It is necessary to measure or estimate the DC offsets and to remove (subtract) them. This can be done as a production test step for the fixed or nonvariable offsets, with compensating levels programmed into the digital baseband processing. Removing the signal-induced variable offsets is more complex. An example approach would be to average the signal level of the digitized baseband signal over a programmable time window. The time averaging is a critical parameter to be controlled in order to differentiate dynamic amplitude changes that result from propagation effects and changes caused by network effects, power control, traffic content, and so on.

Analog (RF) performance depends primarily on circuit linearity usually achieved at device level; however, this is a demanding approach both in power and complexity, and compensation at system level should be attempted. Baseband compensation is generally achieved as part of the digital signal processing and hence more easily achieved. Using a basic DCR configuration, control and compensation options may be considered (see Figure 2.7).

Receiver gain must be set to feed the received signal linearly to the ADC over an 80-to 90-dB range. Saturation in the LPF, as well as other stages, will unacceptably degrade a linear modulation signal—for example, QPSK, QAM, and π/4DQPSK. To avoid this problem, gain control in the RF and baseband linear front-end stages is employed, including the amplifier, mixer, and baseband amplifiers.

The front-end filter, or preselector, is still used to limit the RF bandwidth energy to the LNA and mixers, although since there is now no image, no other RF filters are required. Selectivity is achieved by use of lowpass filters in the I and Q arms, and these may be analog (prior to digital conversion) or digital (post digital conversion). The principle receive signal gain is now in the IQ arms at baseband, which can create the difficulty of high low-frequency noise, caused by flicker effects or 1/f.

Another increasingly popular method of addressing the classic DCR problems is to use a low IF or near-zero IF configuration. Instead of injecting the LO on a channel, it is set to a small offset frequency. The offset is design-dependent, but a one- or two-channel offset can be used or even a noninteger offset. The low IF receiver has a frequency offset on the I and Q and so requires the baseband filter to have the positive frequency characteristic different from the negative frequency characteristic (note that conventional filter forms are symmetrical). This is the polyphase filter. As energy is shifted away from 0 Hz, AC coupling may again be used, thus removing or blocking DC offsets and low-frequency flicker noise.

This solution works well if the adjacent channel levels are not too much higher than the wanted signal, since polyphase filter rejection is typically 30 to 40 dB.

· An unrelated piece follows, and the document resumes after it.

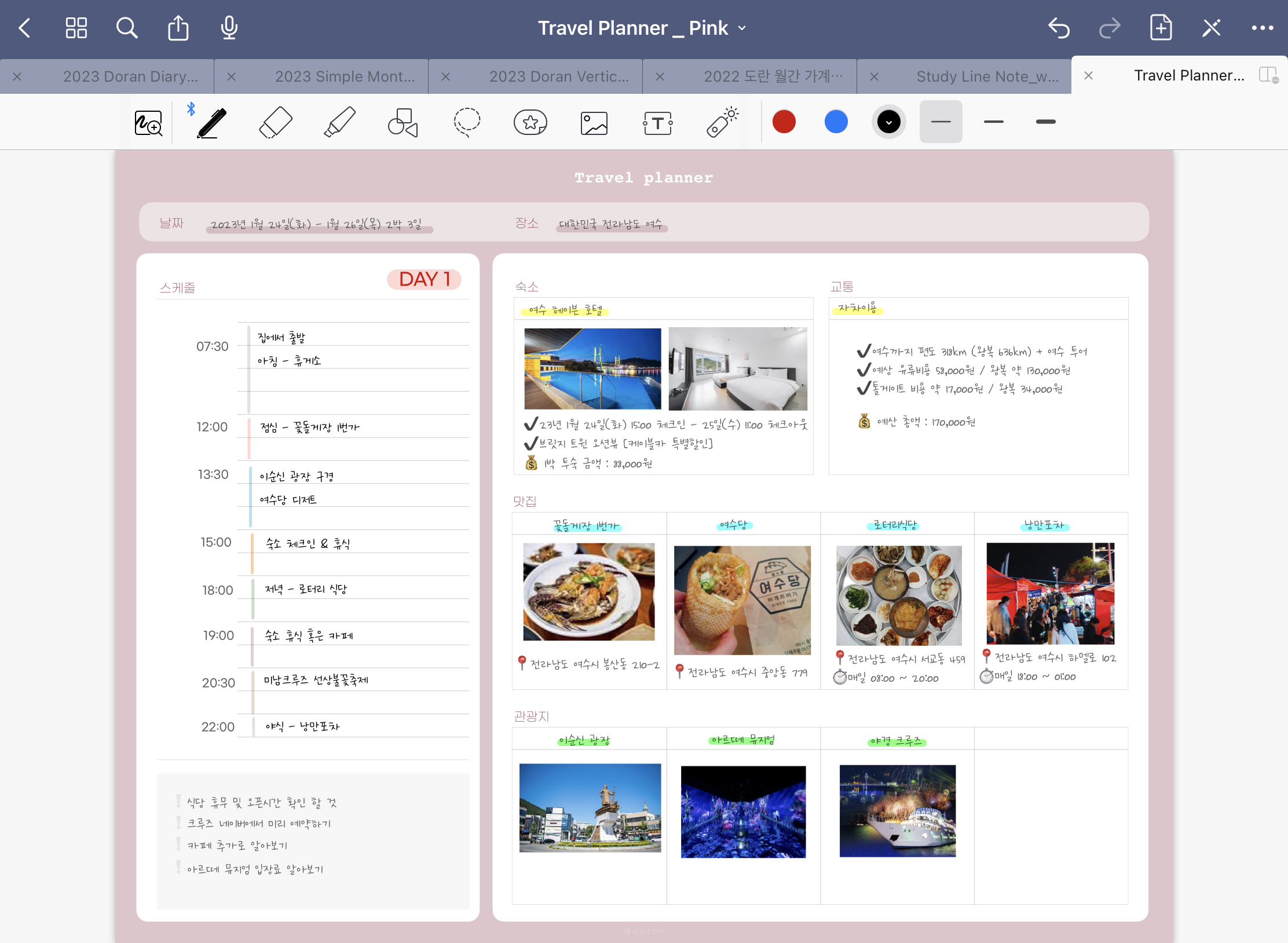Toggle the split view icon on the Travel Planner tab
This screenshot has width=1288, height=943.
[x=1268, y=75]
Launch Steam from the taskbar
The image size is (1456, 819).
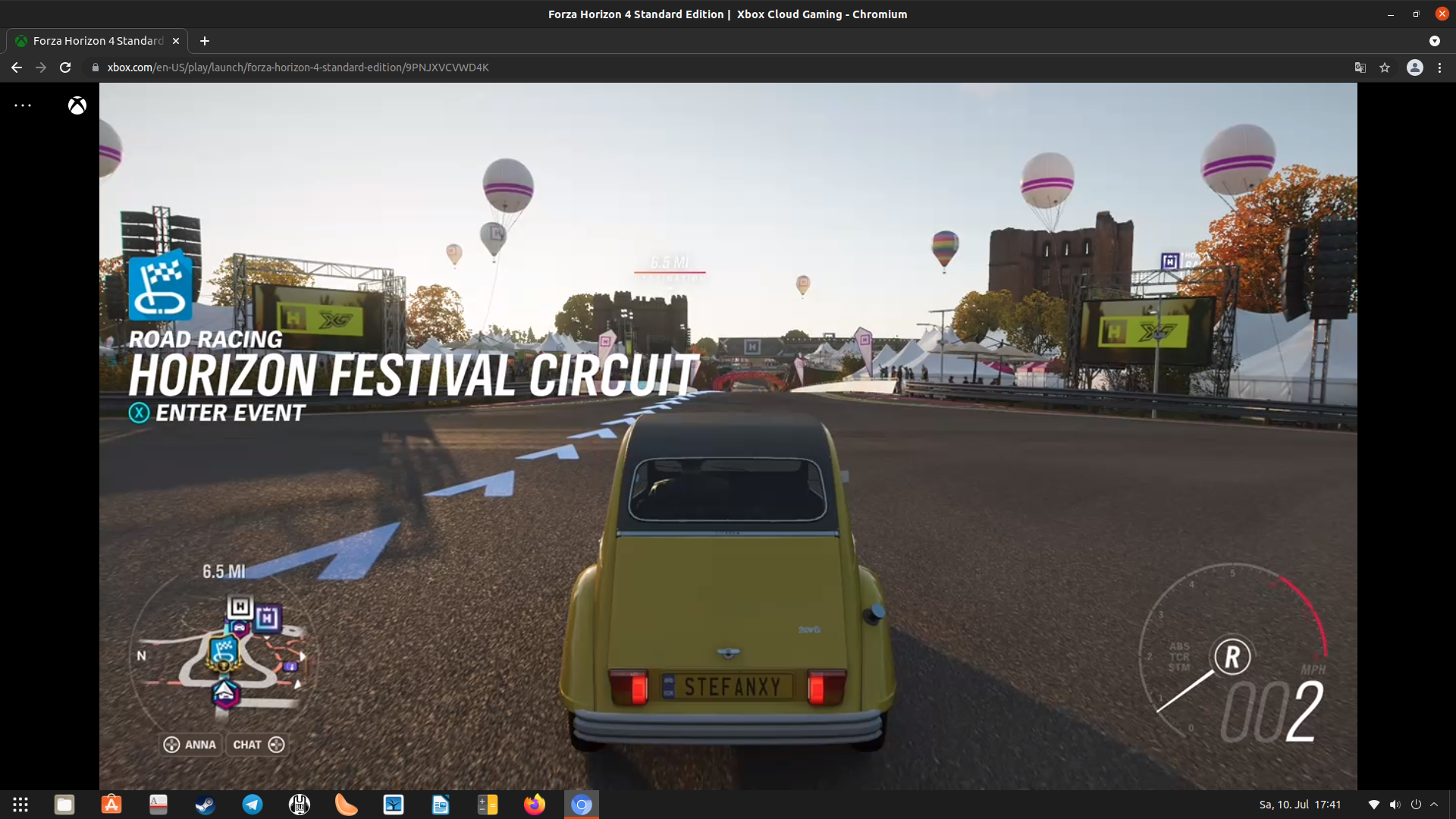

Figure 2.7 Direct conversion receiver control and compensation circuits.

To Sum Up

Direct conversion receivers provide an elegant way of reducing component count, and component cost and increased use of baseband processing have meant that DCR can be applied to GPRS phones, including multiband, multimode GPRS. Careful impedance matching and attention to design detail means that some of the sensitivity and selectivity losses implicit in GPRS multislotting can be offset to deliver acceptable RF performance. Near-zero IF receivers, typically with an IF of 100 kHz (half-channel spacing) allow AC coupling to be used but require a more highly specified ADC.

Transmitter Architectures: Present Options

We identified in Chapter 1 a number of modulation techniques, including GMSK for GSM, π/4DQPSK for IS54 TDMA, 8 PSK for EDGE, and 16-level QAM for CDMA2000 1 × EV To provide some design standardization, modulation is usually achieved through a vector IQ modulator. This can manage all modulation types, and it separates the modulation process from the phase lock loop synthesizer—the function used to generate specific channel frequencies.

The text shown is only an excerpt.